This week's Sweet Melissa Sundays (SMS) recipe was chosen by Donna of L’Amour de Tarte: Chocolate Pie Crust. We were given the opportunity to fill the pie crust with the filling of our choice, using a recipe outside of the cookbook. I've seen chocolate cookie crusts before, but never a chocolate pie crust, so I was curious to try this one. The recipe looked like most pie crust recipes, with the addition of some cocoa powder.

Although it's winter, I decided to try an ice cream "pie" recipe that I have had tucked away for quite some time. It was from a Nestle calendar I got in the mail, but you can also find it on verybestbaking.com. I simply used the chocolate pie crust from the Sweet Melissa Baking Book instead of the chocolate cookie crust. I also made my own chocolate ice cream, the recipe for which I'll post later.

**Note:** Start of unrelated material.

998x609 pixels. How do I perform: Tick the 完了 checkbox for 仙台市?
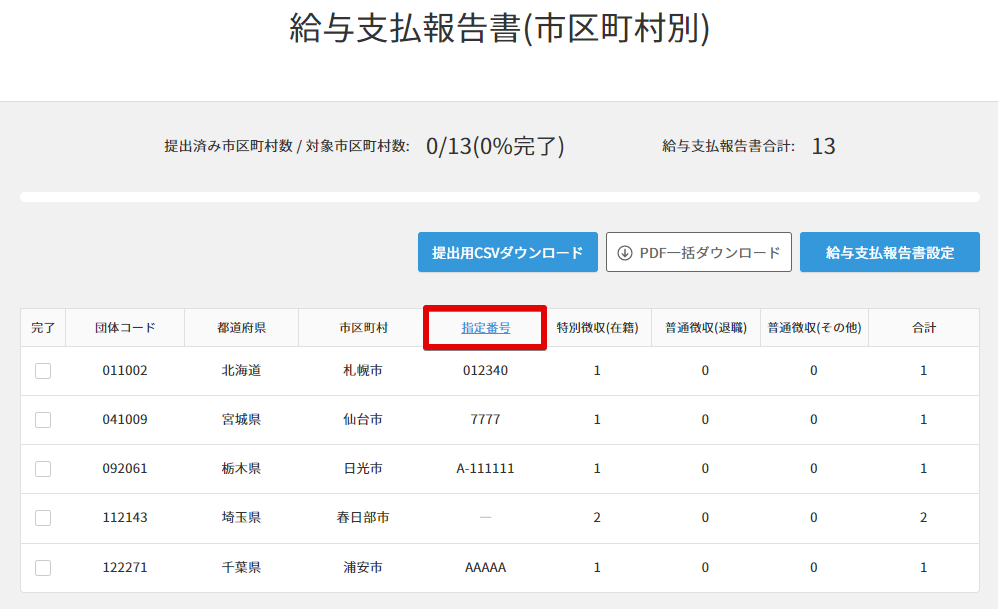43,420
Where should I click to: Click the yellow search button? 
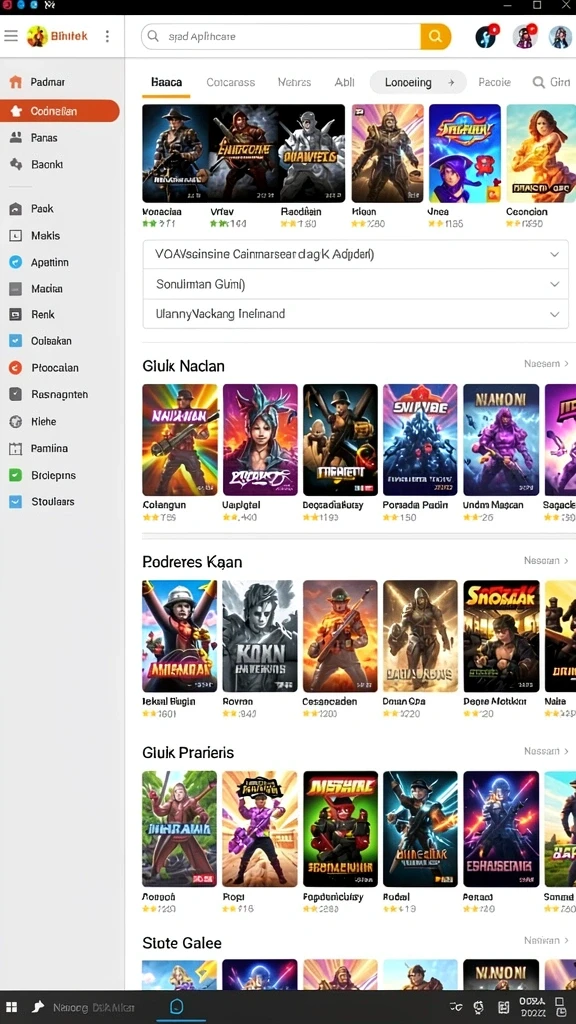tap(436, 37)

How did it turn out? Sadly, the chocolate pie crust was a bit of a disappointment. I am not sure if it was just the shortening I used, but the crust had a very strong after taste of shortening that was unpleasant to say the least. The ice cream pie was great, but next time I need to make sure that I chop my Baby Ruth bars into even smaller pieces (or serve it after just one hour in the freezer) because the candy bits got a bit hard and difficult to eat.

If you would like to try the chocolate pie crust recipe, you can find it here. The Baby Ruth Pie recipe is below (I'd recommend sticking with the cookie crust), and I'll be posting the chocolate ice cream recipe soon.

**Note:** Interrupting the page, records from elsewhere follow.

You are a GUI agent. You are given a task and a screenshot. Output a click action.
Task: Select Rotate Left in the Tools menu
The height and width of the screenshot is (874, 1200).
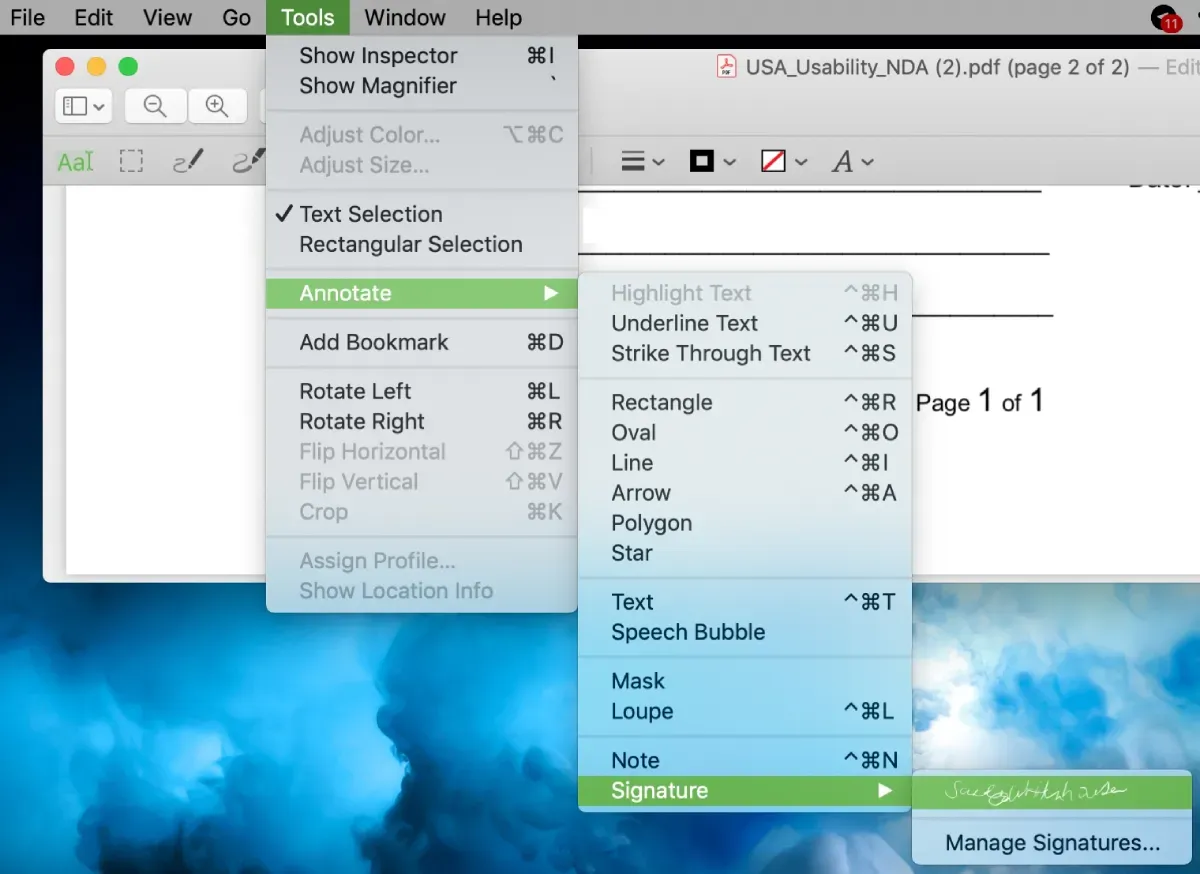(x=355, y=391)
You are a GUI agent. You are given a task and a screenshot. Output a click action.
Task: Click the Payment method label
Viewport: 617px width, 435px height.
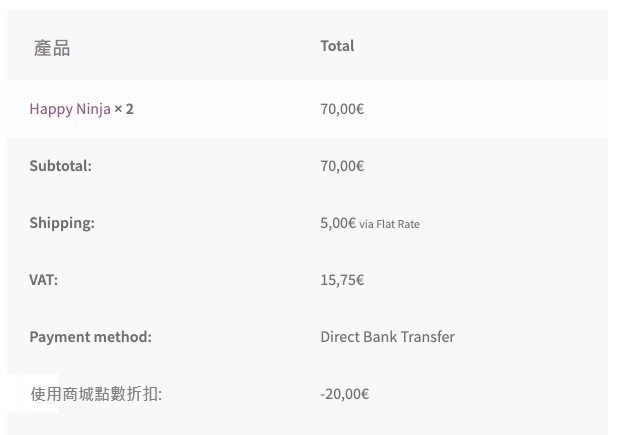90,337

All-American Baby Ruth Pie
from VeryBestBaking.com
18 (about 1 1/2 cups) crushed creme-filled chocolate cookies (Oreos)
3 tablespoons butter or margarine, melted
2 pints chocolate ice cream, softened
3 (2.1 ounces each) NESTLÉ BABY RUTH Candy Bars, finely chopped; or 9 fun size bars (I used 8 fun size bars)
1 cup miniature marshmallows
NESTLÉ NESQUIK Chocolate Flavor Syrup
Combine crushed cookies and butter in small bowl. Press onto bottom of 9-inch pie plate; freeze for 5 minutes.
Combine ice cream, chopped Baby Ruth and marshmallows in large bowl; spoon into prepared crust. Freeze for about 1 hour or until firm. Drizzle with Nesquik before serving.